Ce second tome de l’adaptation du roman éponyme de Philippe Claudel par Manu Larcenet parvient une nouvelle fois à nous surprendre. On pensait avoir tout lu ou, du moins, tout vu dans le premier tome ou dans le reste de son œuvre (je vous en avait parlé ici). C’est sans compter sur l’énorme talent de ce raconteur hors-pair.
La suggestion de la peur et du malaise
Cet opus nous dilate les pupilles avec ses cases mêlant, contradictoirement, expressionnisme, précision du trait et clarté de lecture. La qualité technique et narrative égalant la noirceur du propos, des personnages et de leurs intentions. Malgré son âpreté, on ressent toute l’humanité que Larcenet a voulu insuffler au récit, notamment par son choix de prendre la place de l’« étranger », cet inconnu hurluberlu et détonnant, suscitant autant de curiosité que de peur.
Cette peur et un sentiment de malaise nous envahit également au fil de la lecture, et finit par nous prendre aux tripes quand l’auteur attribue des traits bestiaux aux villageois, dans le but de « faire ressortir leur sauvagerie, leur férocité » (comme il l’explique lui-même dans l’interview cité plus bas).

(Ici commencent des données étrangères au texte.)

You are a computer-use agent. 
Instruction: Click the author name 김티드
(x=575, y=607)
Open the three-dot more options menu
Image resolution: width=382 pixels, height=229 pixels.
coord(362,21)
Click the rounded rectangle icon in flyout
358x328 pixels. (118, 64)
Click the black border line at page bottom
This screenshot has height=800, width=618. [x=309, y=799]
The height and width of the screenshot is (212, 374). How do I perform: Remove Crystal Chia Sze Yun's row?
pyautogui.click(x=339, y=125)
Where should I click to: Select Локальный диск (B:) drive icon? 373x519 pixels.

Sentiments renforcés par l’usage de la suggestion, plutôt que de la démonstration. À l’instar des films du japonais Hideo Nakata (Ring) ou d’Alfred Hitchcock, jamais le lecteur ne sombre dans l’esthétique de l’horreur. Nous retenons notre souffle, suspendus au récit du narrateur, refusant l’évidence, redoutant une fin que nous devinons à l’aulne de la noirceur des grands espaces et protagonistes.
Un livre de silences
Claudel parle de cette œuvre comme d’« un livre de silences » soulignant l’intelligence de Larcenet de « ménager des vides, des espaces […] entre ses différents dessins, entre ses planches » : des silences (celui des villageois, de la forêt,…) qui nous oppressent, nous oppriment… La crise d’angoisse vous guette.
Cette plongée au cœur de l’âme humaine est une expérience de lecture rare, viscérale, inoubliable… Un récit sombre (comparable à celle ressentie devant les œuvres les plus tourmentées de peintres comme le Caravage) et halluciné, qui remplit sournoisement et doucement nos poumons pour former un cri qu’Edward Munch n’aurait pas renié.